Not Too Big, Not Too Small: The ideal high school enrolls 600 to 900 students--no more and no less, says a study released at this year's meeting of the American Educational Research Association. "Students learn less in small schools,'' said Valerie Lee, an associate professor of education at the University of Michigan in Ann Arbor. "And in large high schools, especially those enrolling over 2,100 students, they learn considerably less.'' Lee and her co-author, Julia Smith of the University of Rochester in New York, based their conclusions on a study of nearly 10,000 students in 789 public, Roman Catholic, and elite private high schools. Using data from the National Education Longitudinal Study, a federally supported testing program that is following 24,000 students, the researchers examined the test scores of the same students as they moved from 8th to 10th to 12th grade. What they found was that the relationship between higher test scores and smaller schools is not a linear one. Some schools are either just too small and resource-poor to support learning or too large and impersonal. "Moreover, size seems to matter more for some students than others,'' Lee said. "In schools enrolling large numbers of minority and low-income students, learning falls off sharply as the schools become larger or smaller than the ideal.'' The reality, however, is that most high schools--especially those in urban areas with high concentrations of disadvantaged students--enroll more than 900 students.

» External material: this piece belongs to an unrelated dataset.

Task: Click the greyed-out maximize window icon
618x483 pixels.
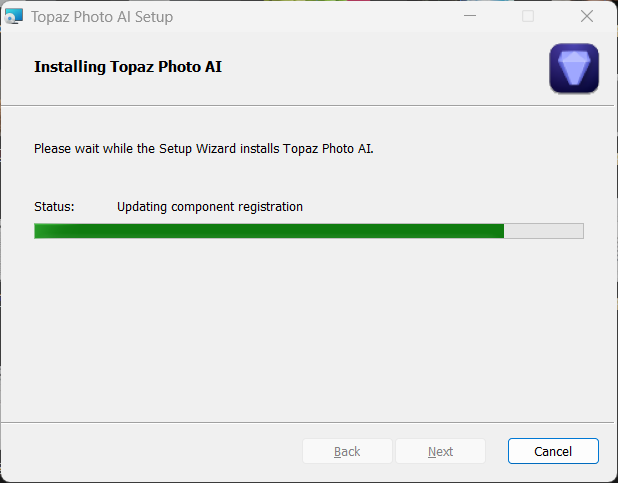Action: tap(528, 16)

A reasonable solution, according to the researchers, might be to create schools-within-a-school. But they also offered two cautions for educators looking to try this approach: Don't make the newly created schools too small, and don't make them into "specialty shops'' for select groups of students.


Year-Round Schooling: Switching schools to a year-round schedule can improve student achievement--if only slightly. So says Carolyn Calvin Kneese, a researcher at the University of Houston. Kneese analyzed findings from 15 studies on year-round education that have been conducted since 1982. Two of the studies looked at single-track, year-round programs in which all students followed the same attendance schedule. Eight focused on multitrack programs, in which students were assigned to one of several tracks operating on staggered schedules. Multitrack programs usually are put in place to ease overcrowding, while single-track programs are sometimes advocated as a way to improve learning by cutting down on long breaks between school sessions. In the rest of the studies, findings from both types of programs were lumped together. (None of the schools studied had added days to the regular school calendar.) Reporting in the winter issue of the Journal of Research and Development in Education, Kneese says both types of programs produced a slight positive effect on student achievement but that the gains were greater in the single-track schools. She concedes, however, that the improvements were not strong enough to merit calling year-round schooling a sure-fire solution to schools' problems. Most of the studies, for example, were conducted after the new schedules had been in place only a year. "Future studies need to be longitudinal and to span at least four years of implementation,'' Kneese advises.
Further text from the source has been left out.